Dataset: Begin
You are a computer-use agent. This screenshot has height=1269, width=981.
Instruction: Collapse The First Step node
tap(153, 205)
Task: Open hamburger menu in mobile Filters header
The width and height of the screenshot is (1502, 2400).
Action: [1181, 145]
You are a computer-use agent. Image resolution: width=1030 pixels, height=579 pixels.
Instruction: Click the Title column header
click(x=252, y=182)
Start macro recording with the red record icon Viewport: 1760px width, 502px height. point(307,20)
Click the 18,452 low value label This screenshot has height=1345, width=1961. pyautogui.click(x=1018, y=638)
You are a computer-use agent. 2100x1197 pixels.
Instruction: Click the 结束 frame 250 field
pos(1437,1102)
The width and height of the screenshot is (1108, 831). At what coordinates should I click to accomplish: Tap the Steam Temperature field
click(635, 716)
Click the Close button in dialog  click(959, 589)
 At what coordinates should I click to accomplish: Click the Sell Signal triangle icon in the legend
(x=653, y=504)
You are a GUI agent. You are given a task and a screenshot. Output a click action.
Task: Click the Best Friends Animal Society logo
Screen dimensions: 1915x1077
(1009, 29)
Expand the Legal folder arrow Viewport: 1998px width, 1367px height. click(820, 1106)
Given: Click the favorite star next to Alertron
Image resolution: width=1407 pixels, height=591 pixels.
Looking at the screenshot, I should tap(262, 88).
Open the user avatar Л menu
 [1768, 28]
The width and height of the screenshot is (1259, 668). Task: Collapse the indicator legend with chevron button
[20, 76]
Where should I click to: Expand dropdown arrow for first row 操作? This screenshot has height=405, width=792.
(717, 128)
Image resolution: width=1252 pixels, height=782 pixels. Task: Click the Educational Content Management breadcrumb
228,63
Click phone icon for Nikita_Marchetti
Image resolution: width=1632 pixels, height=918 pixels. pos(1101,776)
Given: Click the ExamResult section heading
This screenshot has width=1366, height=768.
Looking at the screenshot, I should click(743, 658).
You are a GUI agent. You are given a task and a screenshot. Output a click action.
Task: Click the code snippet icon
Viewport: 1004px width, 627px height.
Dataset: End
Your answer should be the lines above from the one containing "Task: Open hamburger" through the one containing "Start macro recording", copied exactly and with both ends kept.

Task: Open hamburger menu in mobile Filters header
The width and height of the screenshot is (1502, 2400).
Action: [1181, 145]
You are a computer-use agent. Image resolution: width=1030 pixels, height=579 pixels.
Instruction: Click the Title column header
click(x=252, y=182)
Start macro recording with the red record icon Viewport: 1760px width, 502px height. point(307,20)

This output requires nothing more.